MATERIAL PROVIDED START

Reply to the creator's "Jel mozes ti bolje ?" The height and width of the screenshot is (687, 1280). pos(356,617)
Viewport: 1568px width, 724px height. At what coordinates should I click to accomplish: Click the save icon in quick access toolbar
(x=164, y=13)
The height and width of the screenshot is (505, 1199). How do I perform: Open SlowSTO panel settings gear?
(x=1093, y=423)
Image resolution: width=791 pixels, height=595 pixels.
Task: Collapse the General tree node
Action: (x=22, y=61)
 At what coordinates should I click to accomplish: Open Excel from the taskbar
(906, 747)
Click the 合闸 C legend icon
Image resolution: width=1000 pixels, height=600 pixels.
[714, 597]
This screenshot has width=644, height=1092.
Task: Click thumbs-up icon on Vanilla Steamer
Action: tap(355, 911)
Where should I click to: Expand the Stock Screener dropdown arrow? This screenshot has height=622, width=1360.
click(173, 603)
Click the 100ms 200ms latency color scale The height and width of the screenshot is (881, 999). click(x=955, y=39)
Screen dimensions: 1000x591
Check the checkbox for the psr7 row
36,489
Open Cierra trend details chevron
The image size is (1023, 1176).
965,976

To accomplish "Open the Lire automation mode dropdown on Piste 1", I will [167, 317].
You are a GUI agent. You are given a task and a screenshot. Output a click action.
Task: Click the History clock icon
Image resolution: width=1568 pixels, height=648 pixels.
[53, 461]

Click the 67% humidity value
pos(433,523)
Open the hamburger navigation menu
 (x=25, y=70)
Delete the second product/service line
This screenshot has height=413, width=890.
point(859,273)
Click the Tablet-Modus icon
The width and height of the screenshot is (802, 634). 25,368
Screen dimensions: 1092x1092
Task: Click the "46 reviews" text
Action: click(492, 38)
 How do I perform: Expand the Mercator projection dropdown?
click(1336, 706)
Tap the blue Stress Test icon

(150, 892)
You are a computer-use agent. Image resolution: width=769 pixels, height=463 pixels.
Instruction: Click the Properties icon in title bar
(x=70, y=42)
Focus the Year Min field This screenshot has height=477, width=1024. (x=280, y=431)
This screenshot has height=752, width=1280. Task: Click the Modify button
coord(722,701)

MATERIAL PROVIDED END

__EXERCISE DETAILS__
Pick out the lines above that hold the string "agent" and show them.

__EXERCISE RESULT__
You are a GUI agent. You are given a task and a screenshot. Output a click action.
You are a computer-use agent. Image resolution: width=769 pixels, height=463 pixels.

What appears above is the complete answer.